# [WHAT THIS TASK INVOLVES]
Write the records out again exactly as they read, dropping any picture they hold.
· · · ·
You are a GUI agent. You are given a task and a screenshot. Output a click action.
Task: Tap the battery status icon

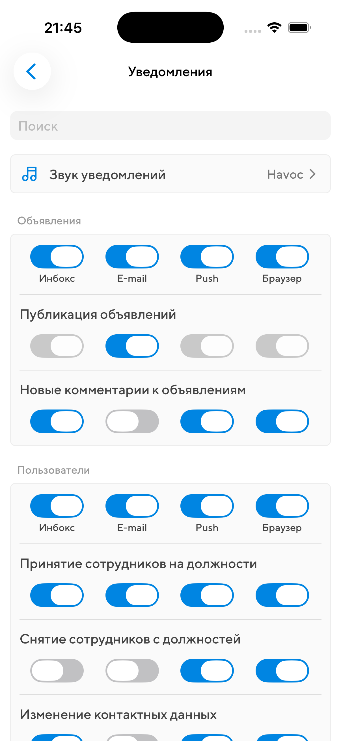299,28
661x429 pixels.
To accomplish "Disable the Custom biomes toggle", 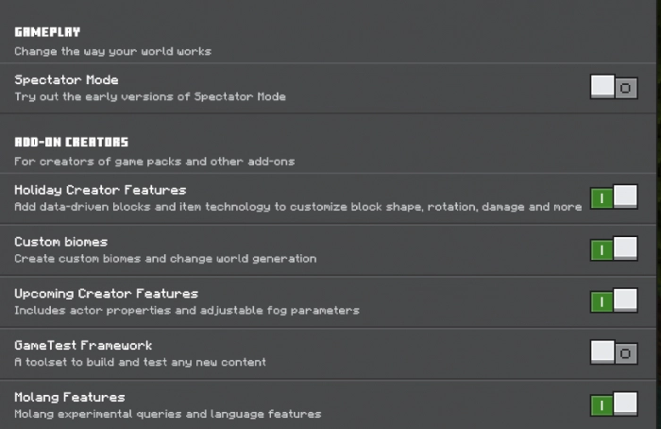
· · · ·
# [OUTPUT]
You are a GUI agent. You are given a task and a screenshot. Output a click action.
Task: Tap the battery status icon

299,28
661x429 pixels.
To accomplish "Disable the Custom biomes toggle", 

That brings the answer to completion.